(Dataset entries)
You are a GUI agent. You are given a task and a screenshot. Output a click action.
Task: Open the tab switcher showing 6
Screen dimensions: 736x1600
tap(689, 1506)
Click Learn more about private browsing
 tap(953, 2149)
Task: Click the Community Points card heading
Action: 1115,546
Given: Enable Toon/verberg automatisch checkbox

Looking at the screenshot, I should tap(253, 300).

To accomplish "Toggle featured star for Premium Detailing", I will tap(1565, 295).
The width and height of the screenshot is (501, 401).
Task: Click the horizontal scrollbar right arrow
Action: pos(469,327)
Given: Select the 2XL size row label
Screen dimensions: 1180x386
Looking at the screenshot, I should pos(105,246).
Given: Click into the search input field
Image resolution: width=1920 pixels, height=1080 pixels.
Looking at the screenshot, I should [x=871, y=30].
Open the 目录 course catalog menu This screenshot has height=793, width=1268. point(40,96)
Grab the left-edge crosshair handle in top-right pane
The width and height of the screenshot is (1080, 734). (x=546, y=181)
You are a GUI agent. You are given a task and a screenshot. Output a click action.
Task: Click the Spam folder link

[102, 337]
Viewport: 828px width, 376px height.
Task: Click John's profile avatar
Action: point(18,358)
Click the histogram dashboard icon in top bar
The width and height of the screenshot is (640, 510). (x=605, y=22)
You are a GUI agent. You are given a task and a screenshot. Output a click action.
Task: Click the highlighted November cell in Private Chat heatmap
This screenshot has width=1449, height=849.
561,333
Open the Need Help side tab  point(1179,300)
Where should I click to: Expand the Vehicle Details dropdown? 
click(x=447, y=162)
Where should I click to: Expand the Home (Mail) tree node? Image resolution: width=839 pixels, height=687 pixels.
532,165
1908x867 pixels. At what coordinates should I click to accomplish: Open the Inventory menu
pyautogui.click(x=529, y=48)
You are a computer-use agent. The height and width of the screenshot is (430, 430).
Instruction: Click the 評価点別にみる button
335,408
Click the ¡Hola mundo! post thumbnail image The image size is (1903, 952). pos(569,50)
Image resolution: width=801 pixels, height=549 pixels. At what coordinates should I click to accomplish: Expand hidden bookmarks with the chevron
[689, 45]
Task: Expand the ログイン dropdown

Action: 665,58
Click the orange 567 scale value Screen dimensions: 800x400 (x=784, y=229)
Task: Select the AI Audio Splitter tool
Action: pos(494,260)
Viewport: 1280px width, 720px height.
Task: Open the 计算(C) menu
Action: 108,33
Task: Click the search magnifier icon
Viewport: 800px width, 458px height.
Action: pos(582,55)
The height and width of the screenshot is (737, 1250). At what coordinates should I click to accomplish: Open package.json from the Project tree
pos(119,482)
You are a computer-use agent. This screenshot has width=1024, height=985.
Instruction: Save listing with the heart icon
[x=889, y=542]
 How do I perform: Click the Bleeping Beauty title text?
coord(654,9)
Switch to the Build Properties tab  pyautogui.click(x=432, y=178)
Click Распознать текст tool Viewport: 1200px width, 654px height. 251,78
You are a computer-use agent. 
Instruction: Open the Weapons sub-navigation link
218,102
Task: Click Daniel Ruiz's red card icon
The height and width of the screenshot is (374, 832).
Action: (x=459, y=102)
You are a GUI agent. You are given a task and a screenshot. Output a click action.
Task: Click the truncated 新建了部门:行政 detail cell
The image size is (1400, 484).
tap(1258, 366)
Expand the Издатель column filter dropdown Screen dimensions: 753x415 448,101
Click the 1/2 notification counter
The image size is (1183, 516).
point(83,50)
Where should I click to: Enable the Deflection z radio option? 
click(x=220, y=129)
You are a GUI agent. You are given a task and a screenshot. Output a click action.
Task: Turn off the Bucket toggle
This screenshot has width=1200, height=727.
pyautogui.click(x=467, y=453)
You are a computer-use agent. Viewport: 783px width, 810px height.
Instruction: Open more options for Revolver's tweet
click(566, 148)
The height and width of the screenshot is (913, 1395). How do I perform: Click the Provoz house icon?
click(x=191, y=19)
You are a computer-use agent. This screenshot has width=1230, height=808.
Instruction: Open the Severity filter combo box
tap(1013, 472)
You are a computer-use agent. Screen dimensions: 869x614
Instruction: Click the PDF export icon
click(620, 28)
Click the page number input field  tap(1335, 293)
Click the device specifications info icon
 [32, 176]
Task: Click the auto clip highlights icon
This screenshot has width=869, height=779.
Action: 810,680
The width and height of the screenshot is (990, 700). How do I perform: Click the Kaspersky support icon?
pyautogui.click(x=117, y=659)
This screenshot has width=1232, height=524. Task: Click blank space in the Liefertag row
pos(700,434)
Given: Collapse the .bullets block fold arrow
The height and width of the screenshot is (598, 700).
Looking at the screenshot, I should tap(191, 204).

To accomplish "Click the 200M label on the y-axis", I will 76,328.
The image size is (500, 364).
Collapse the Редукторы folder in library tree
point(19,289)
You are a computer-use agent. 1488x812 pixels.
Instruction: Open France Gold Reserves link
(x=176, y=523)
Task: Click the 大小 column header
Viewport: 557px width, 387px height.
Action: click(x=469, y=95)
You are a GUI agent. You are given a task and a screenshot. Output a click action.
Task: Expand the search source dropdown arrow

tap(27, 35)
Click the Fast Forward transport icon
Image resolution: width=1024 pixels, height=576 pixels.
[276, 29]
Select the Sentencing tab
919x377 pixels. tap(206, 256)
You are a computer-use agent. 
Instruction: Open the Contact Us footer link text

» Task to carry out: Down to the last line, retype the entries above exactly.

» Task solution:
You are a GUI agent. You are given a task and a screenshot. Output a click action.
Task: Open the tab switcher showing 6
Screen dimensions: 736x1600
tap(689, 1506)
Click Learn more about private browsing
 tap(953, 2149)
Task: Click the Community Points card heading
Action: 1115,546
Given: Enable Toon/verberg automatisch checkbox

Looking at the screenshot, I should tap(253, 300).

To accomplish "Toggle featured star for Premium Detailing", I will tap(1565, 295).
The width and height of the screenshot is (501, 401).
Task: Click the horizontal scrollbar right arrow
Action: pos(469,327)
Given: Select the 2XL size row label
Screen dimensions: 1180x386
Looking at the screenshot, I should pos(105,246).
Given: Click into the search input field
Image resolution: width=1920 pixels, height=1080 pixels.
Looking at the screenshot, I should [x=871, y=30].
Open the 目录 course catalog menu This screenshot has height=793, width=1268. point(40,96)
Grab the left-edge crosshair handle in top-right pane
The width and height of the screenshot is (1080, 734). (x=546, y=181)
You are a GUI agent. You are given a task and a screenshot. Output a click action.
Task: Click the Spam folder link

[102, 337]
Viewport: 828px width, 376px height.
Task: Click John's profile avatar
Action: point(18,358)
Click the histogram dashboard icon in top bar
The width and height of the screenshot is (640, 510). (x=605, y=22)
You are a GUI agent. You are given a task and a screenshot. Output a click action.
Task: Click the highlighted November cell in Private Chat heatmap
This screenshot has width=1449, height=849.
561,333
Open the Need Help side tab  point(1179,300)
Where should I click to: Expand the Vehicle Details dropdown? 
click(x=447, y=162)
Where should I click to: Expand the Home (Mail) tree node? Image resolution: width=839 pixels, height=687 pixels.
532,165
1908x867 pixels. At what coordinates should I click to accomplish: Open the Inventory menu
pyautogui.click(x=529, y=48)
You are a computer-use agent. The height and width of the screenshot is (430, 430).
Instruction: Click the 評価点別にみる button
335,408
Click the ¡Hola mundo! post thumbnail image The image size is (1903, 952). pos(569,50)
Image resolution: width=801 pixels, height=549 pixels. At what coordinates should I click to accomplish: Expand hidden bookmarks with the chevron
[689, 45]
Task: Expand the ログイン dropdown

Action: 665,58
Click the orange 567 scale value Screen dimensions: 800x400 (x=784, y=229)
Task: Select the AI Audio Splitter tool
Action: pos(494,260)
Viewport: 1280px width, 720px height.
Task: Open the 计算(C) menu
Action: 108,33
Task: Click the search magnifier icon
Viewport: 800px width, 458px height.
Action: pos(582,55)
The height and width of the screenshot is (737, 1250). At what coordinates should I click to accomplish: Open package.json from the Project tree
pos(119,482)
You are a computer-use agent. This screenshot has width=1024, height=985.
Instruction: Save listing with the heart icon
[x=889, y=542]
 How do I perform: Click the Bleeping Beauty title text?
coord(654,9)
Switch to the Build Properties tab  pyautogui.click(x=432, y=178)
Click Распознать текст tool Viewport: 1200px width, 654px height. 251,78
You are a computer-use agent. 
Instruction: Open the Weapons sub-navigation link
218,102
Task: Click Daniel Ruiz's red card icon
The height and width of the screenshot is (374, 832).
Action: (x=459, y=102)
You are a GUI agent. You are given a task and a screenshot. Output a click action.
Task: Click the truncated 新建了部门:行政 detail cell
The image size is (1400, 484).
tap(1258, 366)
Expand the Издатель column filter dropdown Screen dimensions: 753x415 448,101
Click the 1/2 notification counter
The image size is (1183, 516).
point(83,50)
Where should I click to: Enable the Deflection z radio option? 
click(x=220, y=129)
You are a GUI agent. You are given a task and a screenshot. Output a click action.
Task: Turn off the Bucket toggle
This screenshot has width=1200, height=727.
pyautogui.click(x=467, y=453)
You are a computer-use agent. Viewport: 783px width, 810px height.
Instruction: Open more options for Revolver's tweet
click(566, 148)
The height and width of the screenshot is (913, 1395). How do I perform: Click the Provoz house icon?
click(x=191, y=19)
You are a computer-use agent. This screenshot has width=1230, height=808.
Instruction: Open the Severity filter combo box
tap(1013, 472)
You are a computer-use agent. Screen dimensions: 869x614
Instruction: Click the PDF export icon
click(620, 28)
Click the page number input field  tap(1335, 293)
Click the device specifications info icon
 [32, 176]
Task: Click the auto clip highlights icon
This screenshot has width=869, height=779.
Action: 810,680
The width and height of the screenshot is (990, 700). How do I perform: Click the Kaspersky support icon?
pyautogui.click(x=117, y=659)
This screenshot has width=1232, height=524. Task: Click blank space in the Liefertag row
pos(700,434)
Given: Collapse the .bullets block fold arrow
The height and width of the screenshot is (598, 700).
Looking at the screenshot, I should tap(191, 204).

To accomplish "Click the 200M label on the y-axis", I will 76,328.
The image size is (500, 364).
Collapse the Редукторы folder in library tree
point(19,289)
You are a computer-use agent. 1488x812 pixels.
Instruction: Open France Gold Reserves link
(x=176, y=523)
Task: Click the 大小 column header
Viewport: 557px width, 387px height.
Action: click(x=469, y=95)
You are a GUI agent. You are given a task and a screenshot. Output a click action.
Task: Expand the search source dropdown arrow

tap(27, 35)
Click the Fast Forward transport icon
Image resolution: width=1024 pixels, height=576 pixels.
[276, 29]
Select the Sentencing tab
919x377 pixels. tap(206, 256)
You are a computer-use agent. 
Instruction: Open the Contact Us footer link text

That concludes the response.